== Activity ==
Collect each line of the records containing the string "agent".

Source records START

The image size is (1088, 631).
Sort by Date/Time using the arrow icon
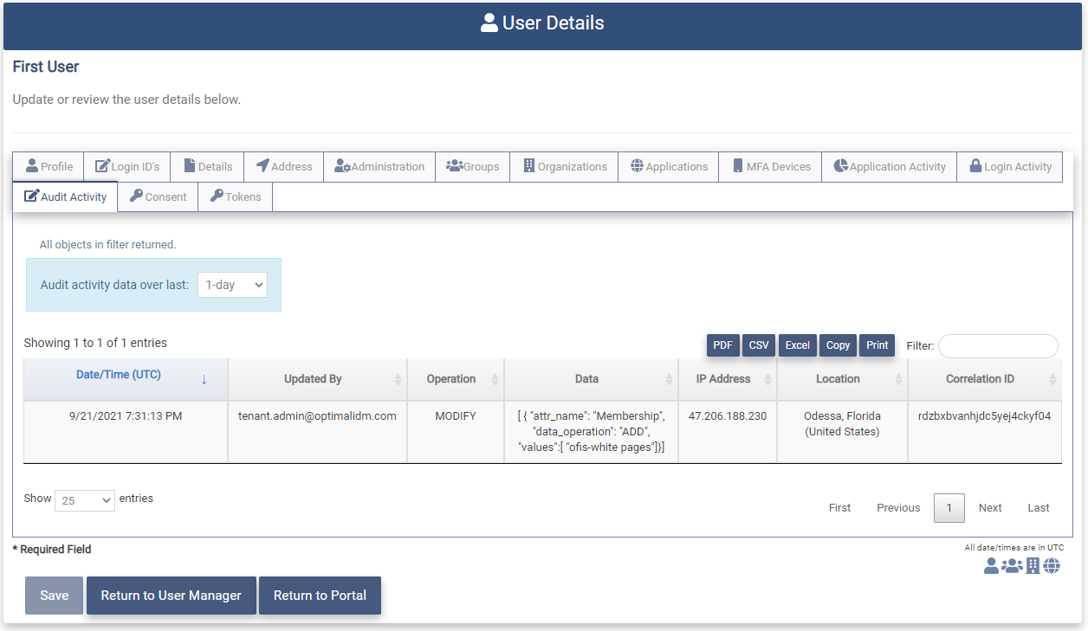204,379
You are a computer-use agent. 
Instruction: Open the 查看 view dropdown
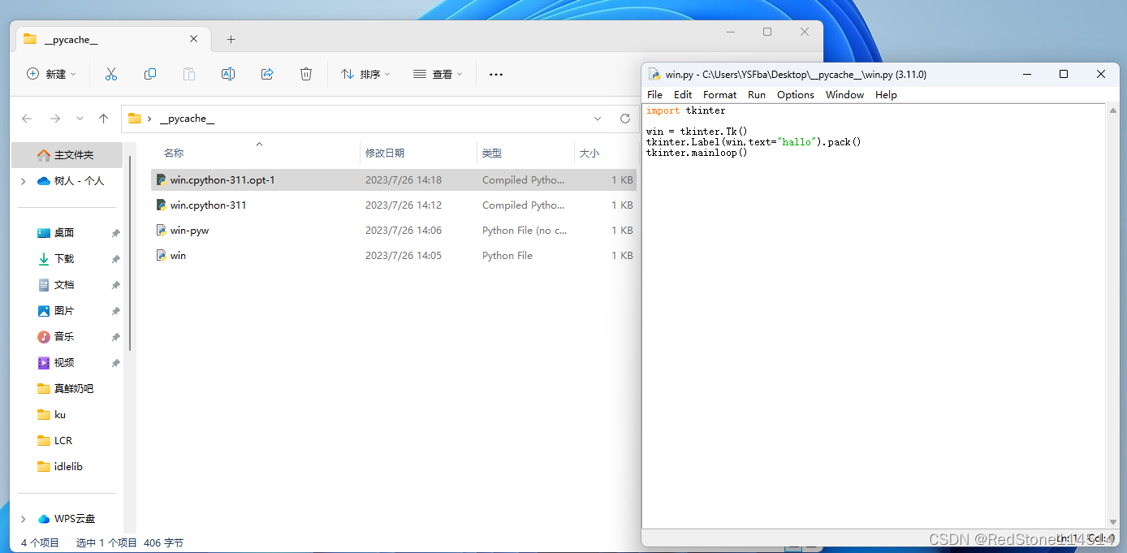pyautogui.click(x=437, y=74)
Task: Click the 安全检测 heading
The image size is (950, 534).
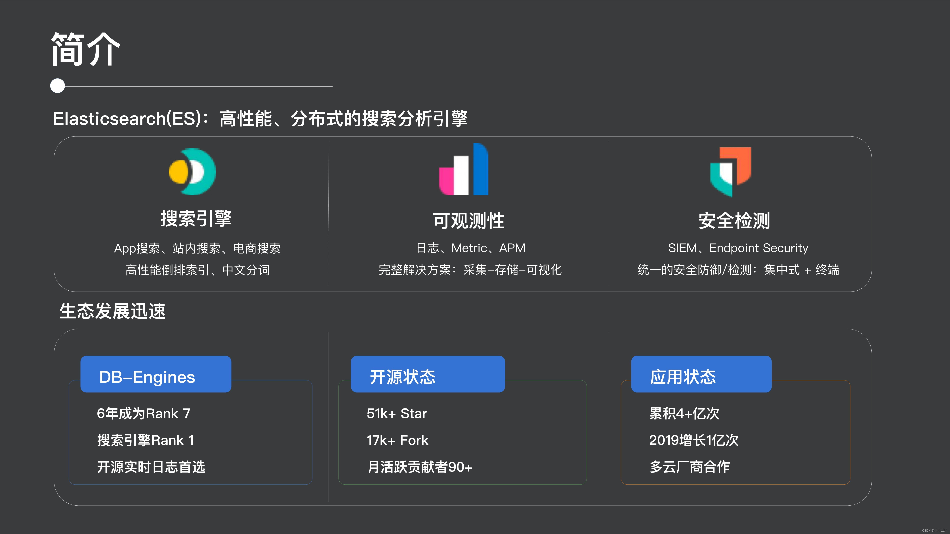Action: [734, 220]
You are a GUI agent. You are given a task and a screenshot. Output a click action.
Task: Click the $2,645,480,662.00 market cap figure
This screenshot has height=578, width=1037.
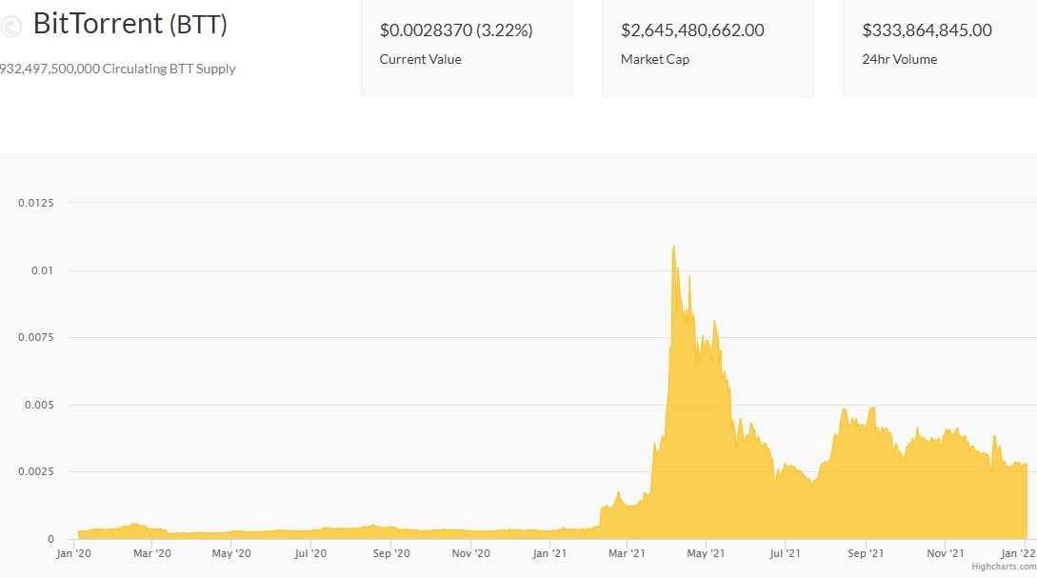click(692, 30)
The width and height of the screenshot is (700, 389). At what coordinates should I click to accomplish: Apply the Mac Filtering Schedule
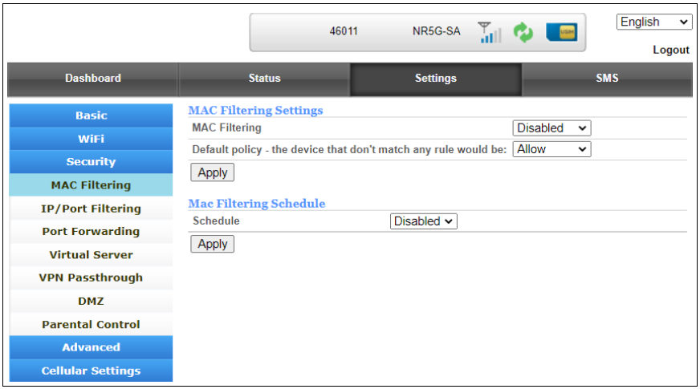click(213, 244)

Source records END

== The completed task ==
You are a computer-use agent. 
You are a GUI agent. You are given a task and a screenshot. Output a click action.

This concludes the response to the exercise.